Anton87 / uimafit

Automatically exported from code.google.com/p/uimafit
0 stars 0 forks source link

create initialize package #20

Closed GoogleCodeExporter closed 8 years ago

GoogleCodeExporter commented 8 years ago
I think it makes sense to rename the classes InitializeUtil and 
ExternalResourceConfigurator and put them together in an "injection" package.

My suggestion is:

org.uimafit.injection.ConfigurationParameterInjection
org.uimafit.injection.ExternalResourceInjection

I'll admit that I am not perfectly clear on all the nuance of the word 
"injection" and what it means to all developer communities.  But, I think we've 
decided what it means to us and I think its ok to run with the it.  

Any thoughts?

Original issue reported on code.google.com by pvogren@gmail.com on 10 Jun 2010 at 4:16

GoogleCodeExporter commented 8 years ago
+1 for moving them into a common package. How about moving them into the 
component package. Thinking a bit that seems the most logical place for me and 
it is where they are mainly used. 

As for renaming - I like to think that both are conceptually quite similar to 
Spring's BeanPostProcessors. For that reason I would suggest to rename them to 
ConfigurationParameterProcessor and ExternalResourceProcessor. 

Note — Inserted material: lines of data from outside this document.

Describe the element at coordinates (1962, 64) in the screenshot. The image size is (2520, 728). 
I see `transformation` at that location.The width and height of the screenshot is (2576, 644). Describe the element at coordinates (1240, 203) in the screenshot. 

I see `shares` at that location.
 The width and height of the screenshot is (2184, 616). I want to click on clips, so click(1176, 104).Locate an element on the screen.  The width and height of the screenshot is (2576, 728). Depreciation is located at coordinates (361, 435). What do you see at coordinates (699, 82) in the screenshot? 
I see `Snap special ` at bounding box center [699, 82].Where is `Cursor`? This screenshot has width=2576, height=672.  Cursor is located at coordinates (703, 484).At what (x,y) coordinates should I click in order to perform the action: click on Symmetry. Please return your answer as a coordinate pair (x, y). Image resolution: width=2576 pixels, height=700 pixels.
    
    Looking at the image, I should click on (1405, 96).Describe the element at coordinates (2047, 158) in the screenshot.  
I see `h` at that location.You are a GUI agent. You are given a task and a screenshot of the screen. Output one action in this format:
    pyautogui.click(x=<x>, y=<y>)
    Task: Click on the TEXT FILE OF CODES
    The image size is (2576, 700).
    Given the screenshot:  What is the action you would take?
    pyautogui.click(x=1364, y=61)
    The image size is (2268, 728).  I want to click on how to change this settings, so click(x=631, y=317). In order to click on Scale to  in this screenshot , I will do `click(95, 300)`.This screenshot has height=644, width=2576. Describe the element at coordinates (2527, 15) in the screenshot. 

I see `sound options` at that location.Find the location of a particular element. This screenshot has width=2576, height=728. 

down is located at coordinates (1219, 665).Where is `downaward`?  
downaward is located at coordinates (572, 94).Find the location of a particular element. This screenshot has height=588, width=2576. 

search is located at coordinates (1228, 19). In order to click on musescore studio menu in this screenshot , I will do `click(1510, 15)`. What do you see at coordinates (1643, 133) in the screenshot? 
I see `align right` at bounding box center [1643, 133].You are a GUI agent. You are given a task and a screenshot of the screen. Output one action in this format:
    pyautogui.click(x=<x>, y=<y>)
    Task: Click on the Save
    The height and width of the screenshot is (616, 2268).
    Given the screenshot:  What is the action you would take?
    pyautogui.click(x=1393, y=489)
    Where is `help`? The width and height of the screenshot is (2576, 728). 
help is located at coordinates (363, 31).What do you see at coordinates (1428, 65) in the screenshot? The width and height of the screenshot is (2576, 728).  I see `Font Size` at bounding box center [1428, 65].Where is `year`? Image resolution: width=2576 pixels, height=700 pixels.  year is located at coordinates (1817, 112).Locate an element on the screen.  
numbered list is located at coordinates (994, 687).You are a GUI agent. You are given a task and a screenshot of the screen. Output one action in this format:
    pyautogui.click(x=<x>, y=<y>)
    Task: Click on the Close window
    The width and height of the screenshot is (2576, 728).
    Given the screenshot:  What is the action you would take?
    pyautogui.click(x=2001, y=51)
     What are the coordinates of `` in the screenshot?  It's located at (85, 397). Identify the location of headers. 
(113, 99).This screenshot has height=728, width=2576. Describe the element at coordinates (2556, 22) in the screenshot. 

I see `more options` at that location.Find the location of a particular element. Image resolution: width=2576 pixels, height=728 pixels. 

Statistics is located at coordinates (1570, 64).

Original comment by richard.eckart on 10 Jun 2010 at 4:28

GoogleCodeExporter commented 8 years ago
I like processor better since its a nominalization.  One reason I like an 
"injection" package is because its the I in FIT.  But I could go either way on 
this one.  

Original comment by pvogren@gmail.com on 10 Jun 2010 at 4:43

GoogleCodeExporter commented 8 years ago
I think its fine to leave dependency injection as a concept on the 
methodological level and have "processor" as a name for a concept in the 
concrete implementation. But I suppose I mainly like it because it makes it 
easier to draw parallels to the nomenclature world set up in the Spring 
framework - makes it easier to mentally map between the two.

Original comment by richard.eckart on 10 Jun 2010 at 4:48

GoogleCodeExporter commented 8 years ago
I have no such connection with Spring and absent that I think "processor" is a 
pretty meaningless word.  Again, I'm not against it and the working suggestions 
(ConfigurationParameterProcessor and ExternalResourceProcessor) are much 
clearer than we have now.  

One reason I created this ticket is because Chris couldn't find the 
functionality provided by them.  I am concerned that if they are called 
processor and mixed in with the factories, then they may be harder to find.  
So, I would vote to put them in a separate package if we can come up with a 
name for it ("injection"?)  Another reason another package might be appropriate 
is because I actually had a different intuition about which existing package 
they might go in - component.  

I will cc Chris and see if he has an opinion.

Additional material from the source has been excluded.